[Start Extracted material]

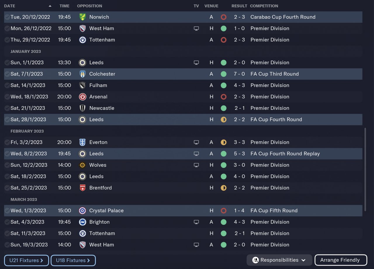Click the Everton club crest icon
This screenshot has width=374, height=269.
(82, 142)
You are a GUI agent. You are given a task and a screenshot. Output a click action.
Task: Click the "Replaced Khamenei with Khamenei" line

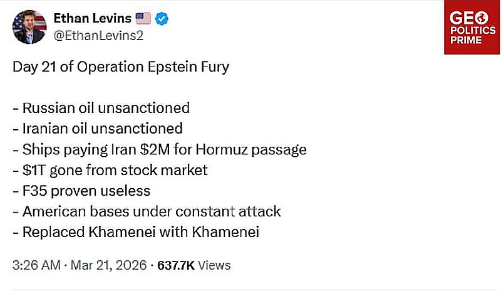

[End Extracted material]

* _Set problem_: Find each line in the records above that contains the string "screenshot", and copy every such line in full. Matches must have the same capitalization.

* _Solution for this exercise_:
This screenshot has width=374, height=269.
You are a GUI agent. You are given a task and a screenshot. Output a click action.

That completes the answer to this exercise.